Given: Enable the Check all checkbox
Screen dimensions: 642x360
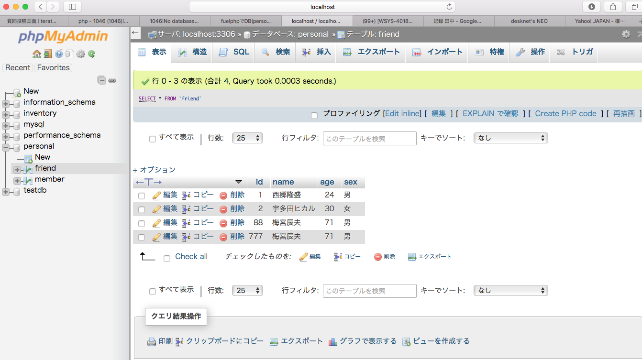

□ □ □

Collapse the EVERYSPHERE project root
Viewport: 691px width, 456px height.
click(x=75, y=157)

□ □ □

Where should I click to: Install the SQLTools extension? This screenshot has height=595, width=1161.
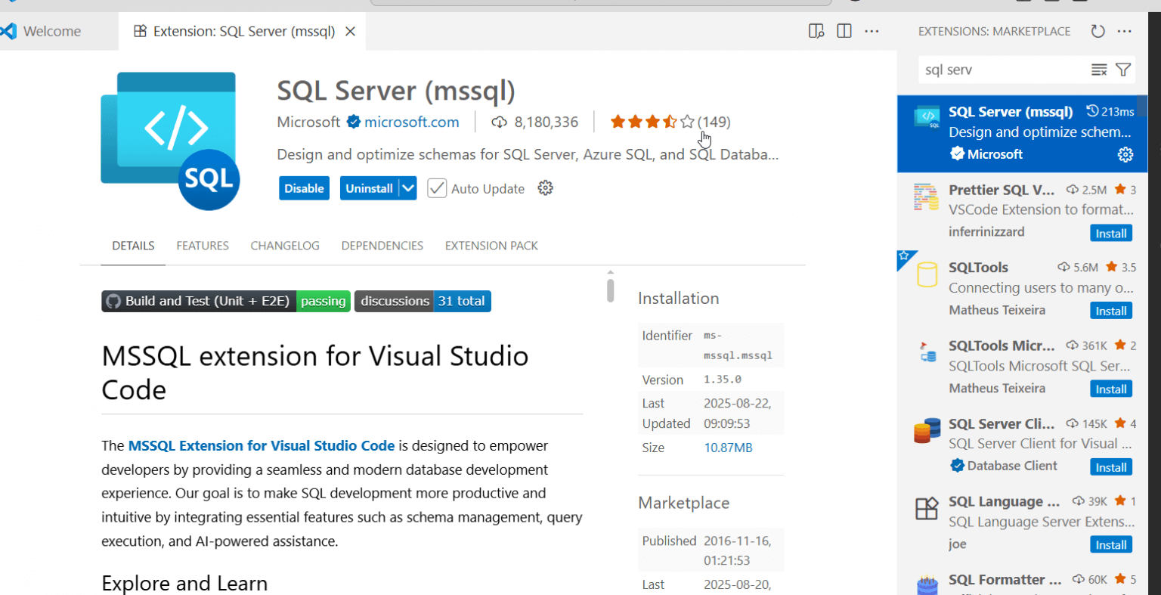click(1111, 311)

□ □ □

* [Work required]: Duplicate the rows running from the line that contains "Given: Enable the Check all checkbox" through the line that contains "Screen dimensions: 642x360", inclusive.

* [Output for this exercise]:
Given: Enable the Check all checkbox
Screen dimensions: 642x360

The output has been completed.